TEXTO EXTRAÍDO:
Marcas poveiras – a cada número corresponde uma família
Destas marcas partia-se para outras à medida que a descendência crescia. O irmão mais velho guardaria a sigla do seu pai, mas com um pique (isto é, um traço) a mais que o identificasse. Para o segundo irmão mais velho, o mesmo se aplicava, mas com dois piques. O terceiro, três piques. E por aí fora. O mais novo da prole ficava com a marca tal e qual o pai tinha, o que fazia do ultimogénito (e não do primogénito) o natural herdeiro da família, um costume invulgar mas não singular – encontramos tradições paralelas no antigo Ducado de Saxe-Altemburgo, em algumas zonas do Japão, e no estado de Megalaia na Índia.
O esquema montado por Santos Graça no segundo quadro é elucidativo quanto à passagem geracional das marcas. O investigador aponta também algumas excepções à regra – casos em que a marca não passa de geração segundo a norma, mas identifica-os como pontuais e em muitos casos explicáveis, como a adopção de siglas por casamento e não por herança paterna. Estas marcas serviriam como prova de propriedade, assinaladas com tinta ou com corte a faca, em aparelhos relacionados com as lides da pesca, nomeadamente redes ou velas ou mastros, mas não só, também objectos domésticos podiam ficar gravados de Siglas Poveiras, tais como cadeiras ou mesas. Comum era vê-las colocadas em lápides, costume que por vezes ainda vemos praticado.

INSTRUÇÕES DE TRABALHO:
a) Como se traduz para inglês a frase "O esquema montado por Santos Graça no segundo quadro é elucidativo quanto à passagem geracional das marcas." do texto sobre as marcas poveiras?
b) Imprima o trecho do texto sobre as marcas poveiras que começa nas palavras "Marcas poveiras –" e termina depois de "Megalaia na Índia.".
Responda apenas com base no texto.

MATERIAL RECOLHIDO:

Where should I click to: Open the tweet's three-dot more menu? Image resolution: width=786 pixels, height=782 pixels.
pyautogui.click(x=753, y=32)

EXERCÍCIO RESOLVIDO:
a) The scheme set out by Santos Graça in the second table sheds light on how the marks were passed down from one generation to the next.

b)
Marcas poveiras – a cada número corresponde uma família
Destas marcas partia-se para outras à medida que a descendência crescia. O irmão mais velho guardaria a sigla do seu pai, mas com um pique (isto é, um traço) a mais que o identificasse. Para o segundo irmão mais velho, o mesmo se aplicava, mas com dois piques. O terceiro, três piques. E por aí fora. O mais novo da prole ficava com a marca tal e qual o pai tinha, o que fazia do ultimogénito (e não do primogénito) o natural herdeiro da família, um costume invulgar mas não singular – encontramos tradições paralelas no antigo Ducado de Saxe-Altemburgo, em algumas zonas do Japão, e no estado de Megalaia na Índia.